▶ **PROBLEM REQUIREMENTS**: Edit the material below by changing every "Find the location of a particular element" to "Locate a specific element" and leaving everything else untouched.

▶ **GIVEN DATA**:
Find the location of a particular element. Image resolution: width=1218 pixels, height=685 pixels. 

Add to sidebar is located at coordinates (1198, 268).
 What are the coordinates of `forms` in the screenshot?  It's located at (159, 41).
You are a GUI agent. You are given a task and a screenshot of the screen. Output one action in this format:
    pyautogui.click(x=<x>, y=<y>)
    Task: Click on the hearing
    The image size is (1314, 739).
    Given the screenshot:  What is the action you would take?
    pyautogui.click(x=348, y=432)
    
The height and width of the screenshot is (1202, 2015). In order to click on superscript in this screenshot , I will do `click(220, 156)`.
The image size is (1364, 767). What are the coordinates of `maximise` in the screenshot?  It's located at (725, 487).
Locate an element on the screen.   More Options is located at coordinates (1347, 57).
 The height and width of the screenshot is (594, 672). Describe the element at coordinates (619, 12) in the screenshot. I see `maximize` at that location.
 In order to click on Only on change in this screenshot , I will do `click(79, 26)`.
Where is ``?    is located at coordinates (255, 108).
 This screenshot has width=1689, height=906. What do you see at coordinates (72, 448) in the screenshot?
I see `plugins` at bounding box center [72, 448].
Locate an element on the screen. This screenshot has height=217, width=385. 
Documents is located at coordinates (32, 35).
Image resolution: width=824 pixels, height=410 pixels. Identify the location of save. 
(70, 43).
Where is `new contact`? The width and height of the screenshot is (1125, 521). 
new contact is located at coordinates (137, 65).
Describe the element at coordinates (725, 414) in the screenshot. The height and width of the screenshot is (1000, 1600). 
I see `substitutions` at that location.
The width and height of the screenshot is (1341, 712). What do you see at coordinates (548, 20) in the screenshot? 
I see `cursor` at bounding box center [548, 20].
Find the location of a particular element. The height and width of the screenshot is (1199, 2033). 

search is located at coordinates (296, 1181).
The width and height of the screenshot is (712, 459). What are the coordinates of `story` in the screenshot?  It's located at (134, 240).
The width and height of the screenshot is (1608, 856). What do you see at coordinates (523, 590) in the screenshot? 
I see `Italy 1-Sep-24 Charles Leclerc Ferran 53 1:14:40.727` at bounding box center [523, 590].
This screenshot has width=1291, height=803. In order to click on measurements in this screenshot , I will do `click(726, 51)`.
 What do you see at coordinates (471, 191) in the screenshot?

▶ **TASK OUTPUT**:
Locate a specific element. Image resolution: width=1218 pixels, height=685 pixels. 

Add to sidebar is located at coordinates (1198, 268).
 What are the coordinates of `forms` in the screenshot?  It's located at (159, 41).
You are a GUI agent. You are given a task and a screenshot of the screen. Output one action in this format:
    pyautogui.click(x=<x>, y=<y>)
    Task: Click on the hearing
    The image size is (1314, 739).
    Given the screenshot:  What is the action you would take?
    pyautogui.click(x=348, y=432)
    
The height and width of the screenshot is (1202, 2015). In order to click on superscript in this screenshot , I will do `click(220, 156)`.
The image size is (1364, 767). What are the coordinates of `maximise` in the screenshot?  It's located at (725, 487).
Locate an element on the screen.   More Options is located at coordinates (1347, 57).
 The height and width of the screenshot is (594, 672). Describe the element at coordinates (619, 12) in the screenshot. I see `maximize` at that location.
 In order to click on Only on change in this screenshot , I will do `click(79, 26)`.
Where is ``?    is located at coordinates (255, 108).
 This screenshot has width=1689, height=906. What do you see at coordinates (72, 448) in the screenshot?
I see `plugins` at bounding box center [72, 448].
Locate an element on the screen. This screenshot has height=217, width=385. 
Documents is located at coordinates (32, 35).
Image resolution: width=824 pixels, height=410 pixels. Identify the location of save. 
(70, 43).
Where is `new contact`? The width and height of the screenshot is (1125, 521). 
new contact is located at coordinates (137, 65).
Describe the element at coordinates (725, 414) in the screenshot. The height and width of the screenshot is (1000, 1600). 
I see `substitutions` at that location.
The width and height of the screenshot is (1341, 712). What do you see at coordinates (548, 20) in the screenshot? 
I see `cursor` at bounding box center [548, 20].
Locate a specific element. The height and width of the screenshot is (1199, 2033). 

search is located at coordinates (296, 1181).
The width and height of the screenshot is (712, 459). What are the coordinates of `story` in the screenshot?  It's located at (134, 240).
The width and height of the screenshot is (1608, 856). What do you see at coordinates (523, 590) in the screenshot? 
I see `Italy 1-Sep-24 Charles Leclerc Ferran 53 1:14:40.727` at bounding box center [523, 590].
This screenshot has width=1291, height=803. In order to click on measurements in this screenshot , I will do `click(726, 51)`.
 What do you see at coordinates (471, 191) in the screenshot?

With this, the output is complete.